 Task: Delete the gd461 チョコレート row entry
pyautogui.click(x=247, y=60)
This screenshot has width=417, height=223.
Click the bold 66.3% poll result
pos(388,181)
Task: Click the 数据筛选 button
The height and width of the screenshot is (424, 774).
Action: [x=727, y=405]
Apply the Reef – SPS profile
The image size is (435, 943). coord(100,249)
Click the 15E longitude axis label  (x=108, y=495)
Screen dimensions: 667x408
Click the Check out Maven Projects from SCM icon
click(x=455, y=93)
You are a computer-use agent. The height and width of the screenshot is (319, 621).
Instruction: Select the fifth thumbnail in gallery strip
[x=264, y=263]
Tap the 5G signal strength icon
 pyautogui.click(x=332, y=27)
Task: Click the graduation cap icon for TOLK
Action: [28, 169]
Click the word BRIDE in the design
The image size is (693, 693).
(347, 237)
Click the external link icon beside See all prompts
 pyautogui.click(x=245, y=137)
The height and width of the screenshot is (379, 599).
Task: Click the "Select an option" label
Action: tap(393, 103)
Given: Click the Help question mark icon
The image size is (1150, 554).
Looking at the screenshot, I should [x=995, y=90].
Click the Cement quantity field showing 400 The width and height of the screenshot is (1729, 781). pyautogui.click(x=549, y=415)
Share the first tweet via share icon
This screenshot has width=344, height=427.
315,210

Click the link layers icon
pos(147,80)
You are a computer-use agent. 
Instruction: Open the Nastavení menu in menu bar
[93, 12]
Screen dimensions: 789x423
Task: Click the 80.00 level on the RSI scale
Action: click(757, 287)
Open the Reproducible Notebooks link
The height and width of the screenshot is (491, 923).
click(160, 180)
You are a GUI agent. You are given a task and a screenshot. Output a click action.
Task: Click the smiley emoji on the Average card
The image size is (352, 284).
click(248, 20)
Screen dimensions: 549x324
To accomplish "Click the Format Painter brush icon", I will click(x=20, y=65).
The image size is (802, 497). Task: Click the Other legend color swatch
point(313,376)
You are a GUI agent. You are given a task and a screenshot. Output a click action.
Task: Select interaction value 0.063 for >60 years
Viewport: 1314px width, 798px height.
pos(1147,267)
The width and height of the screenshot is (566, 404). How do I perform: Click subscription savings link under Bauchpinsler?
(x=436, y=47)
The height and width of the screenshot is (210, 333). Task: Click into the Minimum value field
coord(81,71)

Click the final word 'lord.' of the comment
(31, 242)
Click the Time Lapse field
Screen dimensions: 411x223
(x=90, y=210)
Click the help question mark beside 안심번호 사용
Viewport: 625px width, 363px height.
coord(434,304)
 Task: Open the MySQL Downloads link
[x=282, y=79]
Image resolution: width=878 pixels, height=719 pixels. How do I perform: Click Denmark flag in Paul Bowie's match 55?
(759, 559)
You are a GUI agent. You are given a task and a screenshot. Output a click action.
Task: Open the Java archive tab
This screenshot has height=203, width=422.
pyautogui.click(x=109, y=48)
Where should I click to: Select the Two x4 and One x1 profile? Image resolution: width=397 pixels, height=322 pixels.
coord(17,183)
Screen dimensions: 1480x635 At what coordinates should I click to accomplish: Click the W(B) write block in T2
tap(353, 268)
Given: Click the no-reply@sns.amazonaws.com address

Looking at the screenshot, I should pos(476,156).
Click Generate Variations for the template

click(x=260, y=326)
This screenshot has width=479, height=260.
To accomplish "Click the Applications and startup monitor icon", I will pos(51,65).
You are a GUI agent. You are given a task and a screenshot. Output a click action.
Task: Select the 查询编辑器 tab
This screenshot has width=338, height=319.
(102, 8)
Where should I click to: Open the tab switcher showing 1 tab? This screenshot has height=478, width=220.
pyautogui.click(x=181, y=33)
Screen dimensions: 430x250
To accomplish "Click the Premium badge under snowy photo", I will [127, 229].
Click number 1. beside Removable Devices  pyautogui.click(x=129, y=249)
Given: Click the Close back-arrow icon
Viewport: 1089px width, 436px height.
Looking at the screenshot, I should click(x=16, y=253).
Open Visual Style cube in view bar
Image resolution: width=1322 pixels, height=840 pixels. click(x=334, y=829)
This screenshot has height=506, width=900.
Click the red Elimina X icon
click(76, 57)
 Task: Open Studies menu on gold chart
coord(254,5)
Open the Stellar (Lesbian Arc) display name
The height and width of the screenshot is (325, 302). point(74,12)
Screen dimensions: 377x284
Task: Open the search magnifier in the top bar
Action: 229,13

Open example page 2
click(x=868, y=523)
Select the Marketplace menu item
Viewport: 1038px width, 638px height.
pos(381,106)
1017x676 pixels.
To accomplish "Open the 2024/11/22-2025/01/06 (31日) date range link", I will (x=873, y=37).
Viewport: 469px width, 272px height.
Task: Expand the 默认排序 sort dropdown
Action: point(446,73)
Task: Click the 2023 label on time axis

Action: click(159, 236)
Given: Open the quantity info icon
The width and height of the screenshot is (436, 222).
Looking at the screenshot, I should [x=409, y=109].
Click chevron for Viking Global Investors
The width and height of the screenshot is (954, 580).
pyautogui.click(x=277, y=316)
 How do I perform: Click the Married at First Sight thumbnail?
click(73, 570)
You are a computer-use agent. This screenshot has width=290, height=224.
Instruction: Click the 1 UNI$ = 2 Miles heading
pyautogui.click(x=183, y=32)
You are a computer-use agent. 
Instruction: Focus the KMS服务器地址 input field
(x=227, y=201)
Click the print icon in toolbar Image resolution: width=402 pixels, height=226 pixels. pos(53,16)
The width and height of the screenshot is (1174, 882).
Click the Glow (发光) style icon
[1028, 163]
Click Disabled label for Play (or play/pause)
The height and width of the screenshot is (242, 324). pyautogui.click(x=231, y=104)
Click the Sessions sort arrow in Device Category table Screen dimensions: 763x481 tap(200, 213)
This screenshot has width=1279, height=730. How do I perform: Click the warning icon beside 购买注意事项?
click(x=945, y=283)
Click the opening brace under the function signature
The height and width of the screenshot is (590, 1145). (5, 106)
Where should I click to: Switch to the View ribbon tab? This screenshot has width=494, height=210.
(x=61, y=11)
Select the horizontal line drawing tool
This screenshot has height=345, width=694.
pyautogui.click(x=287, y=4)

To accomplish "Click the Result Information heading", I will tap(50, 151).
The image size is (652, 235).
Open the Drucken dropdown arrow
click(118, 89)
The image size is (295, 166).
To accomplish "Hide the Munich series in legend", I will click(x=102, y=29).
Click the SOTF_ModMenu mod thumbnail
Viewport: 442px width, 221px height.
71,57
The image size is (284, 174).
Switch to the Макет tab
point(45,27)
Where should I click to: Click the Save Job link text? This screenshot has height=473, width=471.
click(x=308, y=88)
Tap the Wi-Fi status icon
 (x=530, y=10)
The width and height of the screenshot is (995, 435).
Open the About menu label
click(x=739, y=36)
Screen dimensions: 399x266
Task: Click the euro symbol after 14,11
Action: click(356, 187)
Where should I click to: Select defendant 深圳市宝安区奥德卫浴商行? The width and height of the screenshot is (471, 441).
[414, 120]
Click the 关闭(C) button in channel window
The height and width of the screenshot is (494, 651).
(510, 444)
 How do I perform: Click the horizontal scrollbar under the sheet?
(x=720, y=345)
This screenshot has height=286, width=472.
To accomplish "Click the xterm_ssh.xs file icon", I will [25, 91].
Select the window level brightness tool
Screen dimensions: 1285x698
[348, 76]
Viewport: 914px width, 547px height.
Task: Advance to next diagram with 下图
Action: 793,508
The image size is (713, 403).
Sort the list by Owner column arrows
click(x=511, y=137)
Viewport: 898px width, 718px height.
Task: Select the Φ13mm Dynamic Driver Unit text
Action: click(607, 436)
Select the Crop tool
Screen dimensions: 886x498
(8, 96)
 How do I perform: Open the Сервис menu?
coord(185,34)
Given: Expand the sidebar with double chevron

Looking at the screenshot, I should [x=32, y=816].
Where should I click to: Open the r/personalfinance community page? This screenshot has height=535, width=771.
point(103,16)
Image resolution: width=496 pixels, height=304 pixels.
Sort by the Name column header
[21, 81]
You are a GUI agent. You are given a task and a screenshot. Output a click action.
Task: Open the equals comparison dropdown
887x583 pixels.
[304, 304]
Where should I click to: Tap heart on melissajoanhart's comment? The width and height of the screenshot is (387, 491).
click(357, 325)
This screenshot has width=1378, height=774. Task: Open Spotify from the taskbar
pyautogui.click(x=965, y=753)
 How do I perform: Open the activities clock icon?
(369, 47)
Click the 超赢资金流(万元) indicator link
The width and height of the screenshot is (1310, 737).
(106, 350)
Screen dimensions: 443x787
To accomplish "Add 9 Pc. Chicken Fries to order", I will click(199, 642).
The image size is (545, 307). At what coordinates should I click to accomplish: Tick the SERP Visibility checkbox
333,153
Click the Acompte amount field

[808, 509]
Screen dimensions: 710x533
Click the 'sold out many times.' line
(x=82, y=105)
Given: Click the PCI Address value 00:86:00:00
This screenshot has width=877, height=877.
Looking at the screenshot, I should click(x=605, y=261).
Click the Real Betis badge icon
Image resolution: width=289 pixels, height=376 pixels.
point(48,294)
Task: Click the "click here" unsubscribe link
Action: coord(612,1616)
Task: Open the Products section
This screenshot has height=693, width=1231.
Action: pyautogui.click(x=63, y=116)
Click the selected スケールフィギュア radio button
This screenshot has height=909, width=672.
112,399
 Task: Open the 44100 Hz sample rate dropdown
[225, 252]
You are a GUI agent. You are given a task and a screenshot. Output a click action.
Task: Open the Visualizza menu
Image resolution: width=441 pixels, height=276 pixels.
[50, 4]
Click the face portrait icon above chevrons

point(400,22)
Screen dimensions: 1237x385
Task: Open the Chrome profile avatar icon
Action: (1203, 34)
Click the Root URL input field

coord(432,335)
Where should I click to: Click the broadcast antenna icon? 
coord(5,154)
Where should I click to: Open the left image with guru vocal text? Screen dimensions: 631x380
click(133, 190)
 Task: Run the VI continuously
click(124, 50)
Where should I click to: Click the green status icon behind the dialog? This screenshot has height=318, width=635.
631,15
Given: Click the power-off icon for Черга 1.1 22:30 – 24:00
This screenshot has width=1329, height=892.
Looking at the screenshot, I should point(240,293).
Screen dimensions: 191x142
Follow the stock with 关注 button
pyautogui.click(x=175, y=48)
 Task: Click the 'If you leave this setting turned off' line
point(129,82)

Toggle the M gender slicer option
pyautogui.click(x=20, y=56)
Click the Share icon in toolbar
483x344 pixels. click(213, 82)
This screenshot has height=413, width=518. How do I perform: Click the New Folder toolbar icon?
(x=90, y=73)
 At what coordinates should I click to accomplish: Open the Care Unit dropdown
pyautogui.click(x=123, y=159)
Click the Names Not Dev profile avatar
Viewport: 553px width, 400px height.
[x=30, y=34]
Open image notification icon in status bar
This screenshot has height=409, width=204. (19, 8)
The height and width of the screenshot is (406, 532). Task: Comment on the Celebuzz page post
=-=-=-=-=
Working from the records above, write out verbatim only the lines from the line containing "Where should I click to: Open the tab" through the line containing "1017x676 pixels.".

Where should I click to: Open the tab switcher showing 1 tab? This screenshot has height=478, width=220.
pyautogui.click(x=181, y=33)
Screen dimensions: 430x250
To accomplish "Click the Premium badge under snowy photo", I will [127, 229].
Click number 1. beside Removable Devices  pyautogui.click(x=129, y=249)
Given: Click the Close back-arrow icon
Viewport: 1089px width, 436px height.
Looking at the screenshot, I should click(x=16, y=253).
Open Visual Style cube in view bar
Image resolution: width=1322 pixels, height=840 pixels. click(x=334, y=829)
This screenshot has height=506, width=900.
Click the red Elimina X icon
click(76, 57)
 Task: Open Studies menu on gold chart
coord(254,5)
Open the Stellar (Lesbian Arc) display name
The height and width of the screenshot is (325, 302). point(74,12)
Screen dimensions: 377x284
Task: Open the search magnifier in the top bar
Action: 229,13

Open example page 2
click(x=868, y=523)
Select the Marketplace menu item
Viewport: 1038px width, 638px height.
pos(381,106)
1017x676 pixels.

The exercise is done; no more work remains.